=== GIVEN RECORDS ===
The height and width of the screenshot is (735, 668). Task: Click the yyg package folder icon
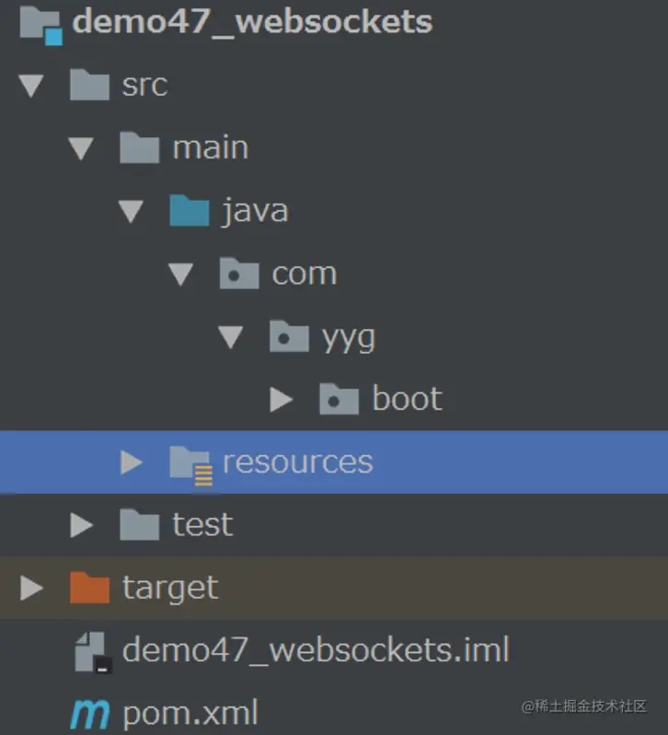[289, 336]
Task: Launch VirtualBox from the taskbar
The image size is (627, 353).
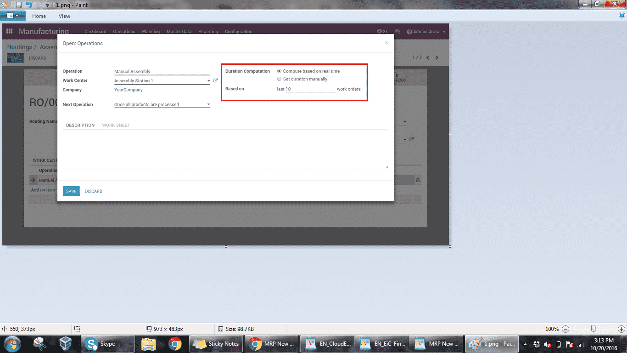Action: pyautogui.click(x=66, y=343)
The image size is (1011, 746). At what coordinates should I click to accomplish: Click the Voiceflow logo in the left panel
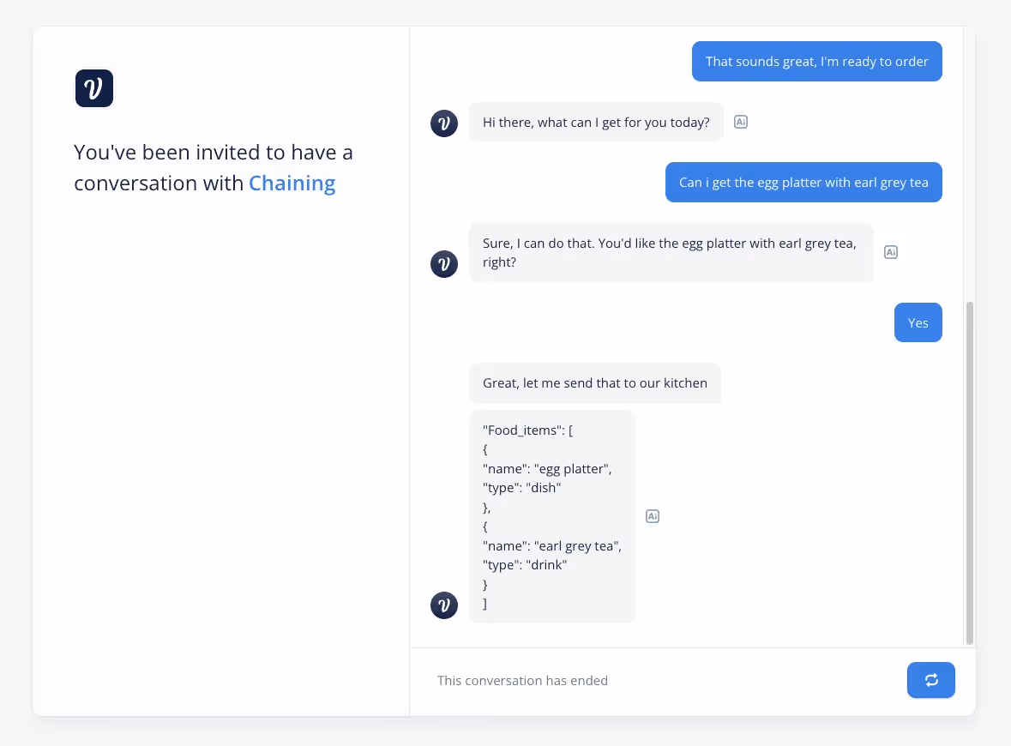(x=94, y=88)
===
TASK TO COMPLETE
Transcribe each line above exactly, pictures excluded.

COMPLETED TASK
The height and width of the screenshot is (735, 668). Task: Click the yyg package folder icon
[289, 336]
Task: Launch VirtualBox from the taskbar
The image size is (627, 353).
Action: pyautogui.click(x=66, y=343)
The image size is (1011, 746). At what coordinates should I click to accomplish: Click the Voiceflow logo in the left panel
(x=94, y=88)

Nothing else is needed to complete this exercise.